▸ HOW TO COMPLETE THIS TASK: Look for the string "options" in the data below, and copy each line that holds it.

##### MATERIAL SHOWN

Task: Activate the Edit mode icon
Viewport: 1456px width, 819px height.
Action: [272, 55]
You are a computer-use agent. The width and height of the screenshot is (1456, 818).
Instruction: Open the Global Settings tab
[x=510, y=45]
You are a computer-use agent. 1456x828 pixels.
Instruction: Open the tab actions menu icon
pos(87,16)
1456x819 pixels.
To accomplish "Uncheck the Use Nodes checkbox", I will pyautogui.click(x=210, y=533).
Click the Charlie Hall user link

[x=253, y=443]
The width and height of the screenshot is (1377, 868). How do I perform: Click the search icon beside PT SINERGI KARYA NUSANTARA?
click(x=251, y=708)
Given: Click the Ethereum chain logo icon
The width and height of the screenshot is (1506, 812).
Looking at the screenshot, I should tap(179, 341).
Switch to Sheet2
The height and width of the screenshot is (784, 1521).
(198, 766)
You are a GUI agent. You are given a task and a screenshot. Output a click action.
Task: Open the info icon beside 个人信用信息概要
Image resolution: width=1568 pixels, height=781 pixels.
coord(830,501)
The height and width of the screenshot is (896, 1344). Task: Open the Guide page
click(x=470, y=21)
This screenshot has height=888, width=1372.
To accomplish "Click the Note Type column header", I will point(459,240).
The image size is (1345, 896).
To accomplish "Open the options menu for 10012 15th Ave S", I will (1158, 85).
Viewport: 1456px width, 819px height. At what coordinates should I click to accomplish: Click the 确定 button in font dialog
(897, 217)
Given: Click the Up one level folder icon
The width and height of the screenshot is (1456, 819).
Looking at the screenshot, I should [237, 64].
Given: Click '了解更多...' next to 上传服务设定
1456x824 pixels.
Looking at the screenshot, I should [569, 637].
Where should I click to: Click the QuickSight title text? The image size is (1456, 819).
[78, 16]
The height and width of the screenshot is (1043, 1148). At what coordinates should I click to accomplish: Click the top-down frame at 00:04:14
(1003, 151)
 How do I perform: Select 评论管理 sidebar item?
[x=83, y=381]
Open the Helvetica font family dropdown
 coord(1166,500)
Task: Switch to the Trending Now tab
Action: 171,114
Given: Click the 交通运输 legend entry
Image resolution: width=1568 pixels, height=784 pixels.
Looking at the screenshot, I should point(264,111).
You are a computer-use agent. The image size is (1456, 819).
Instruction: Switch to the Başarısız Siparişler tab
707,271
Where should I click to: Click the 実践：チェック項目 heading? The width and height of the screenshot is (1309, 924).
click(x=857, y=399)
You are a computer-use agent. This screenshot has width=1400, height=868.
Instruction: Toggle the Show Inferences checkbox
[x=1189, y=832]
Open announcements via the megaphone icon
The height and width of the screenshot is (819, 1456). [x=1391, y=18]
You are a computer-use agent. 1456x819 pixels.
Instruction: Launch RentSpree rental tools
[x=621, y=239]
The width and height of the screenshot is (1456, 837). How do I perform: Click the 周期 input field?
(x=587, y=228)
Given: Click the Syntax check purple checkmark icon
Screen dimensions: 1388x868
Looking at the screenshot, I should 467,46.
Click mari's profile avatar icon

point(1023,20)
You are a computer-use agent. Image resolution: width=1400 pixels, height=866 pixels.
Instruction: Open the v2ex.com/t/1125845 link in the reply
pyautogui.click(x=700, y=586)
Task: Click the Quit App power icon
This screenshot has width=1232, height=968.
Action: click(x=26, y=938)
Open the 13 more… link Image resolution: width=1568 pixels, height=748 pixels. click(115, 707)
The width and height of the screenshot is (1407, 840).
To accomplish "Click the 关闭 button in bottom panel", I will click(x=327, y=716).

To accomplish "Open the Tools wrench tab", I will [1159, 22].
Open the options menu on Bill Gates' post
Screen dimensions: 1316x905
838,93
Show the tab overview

##########

▸ TASK ANSWER:
To accomplish "Open the options menu for 10012 15th Ave S", I will (1158, 85).
Open the options menu on Bill Gates' post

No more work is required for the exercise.